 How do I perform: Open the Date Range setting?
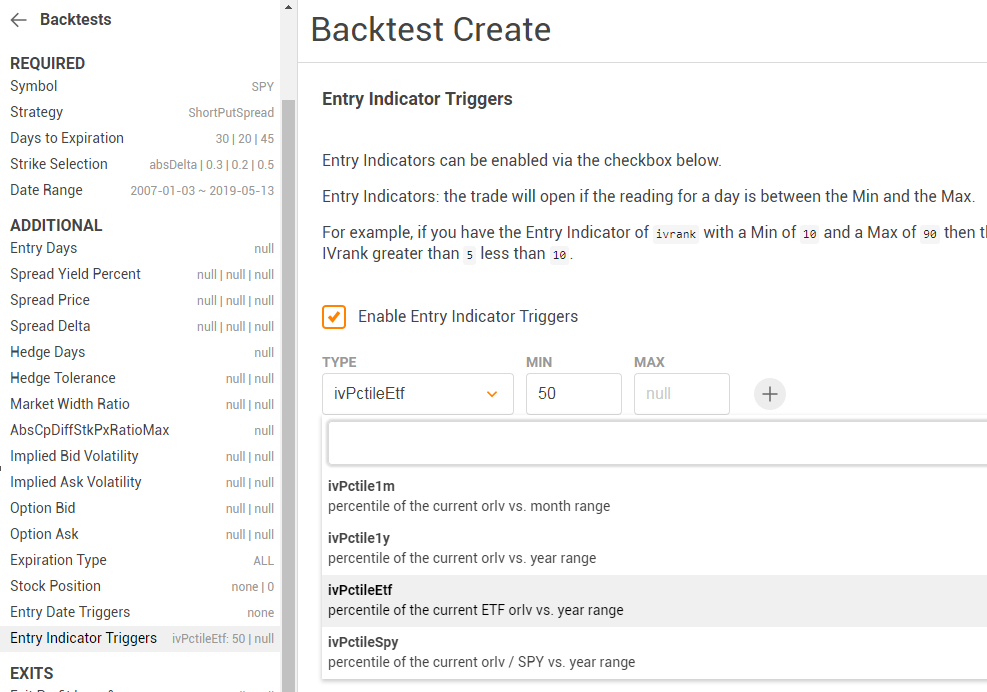[x=140, y=190]
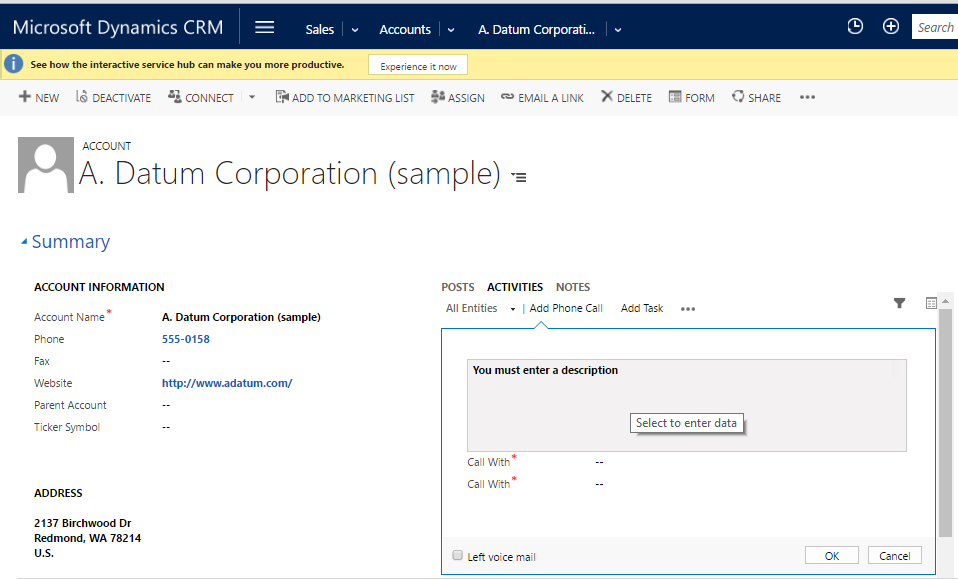Screen dimensions: 958x579
Task: Open the table view icon near the filter
Action: [931, 303]

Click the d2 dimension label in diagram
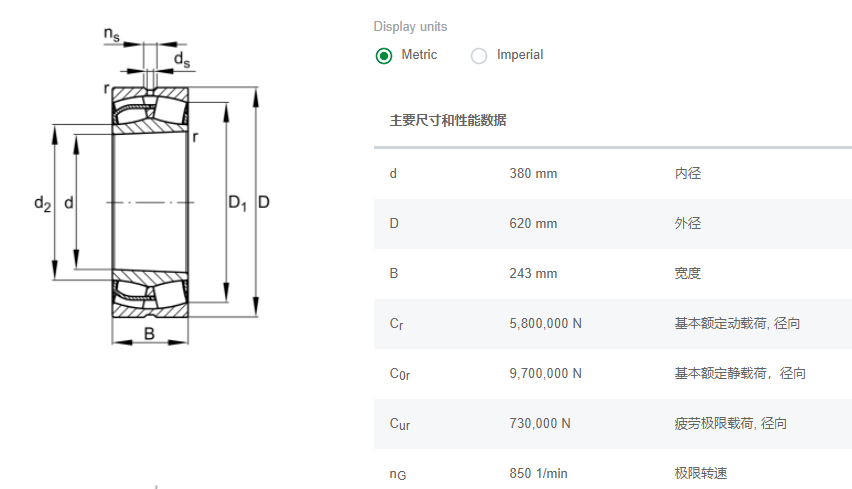pos(42,203)
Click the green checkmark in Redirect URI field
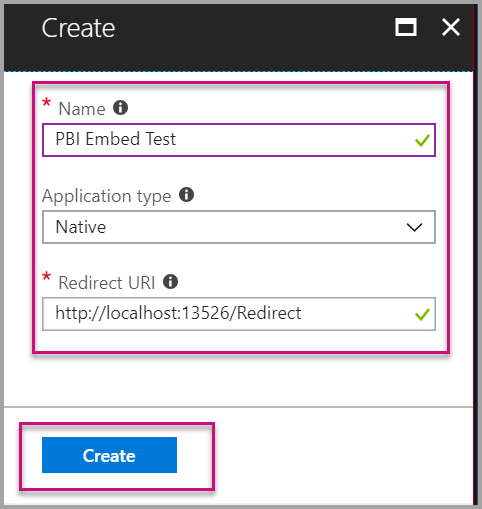 (422, 315)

++++++

_Assignment:_ Quote in full the listing given above; the images are to be left out.

_Task answer:_
 How do I perform: Open the Date Range setting?
[x=140, y=190]
Screen dimensions: 958x579
Task: Open the table view icon near the filter
Action: [931, 303]

Click the d2 dimension label in diagram
pos(42,203)
Click the green checkmark in Redirect URI field
 (422, 315)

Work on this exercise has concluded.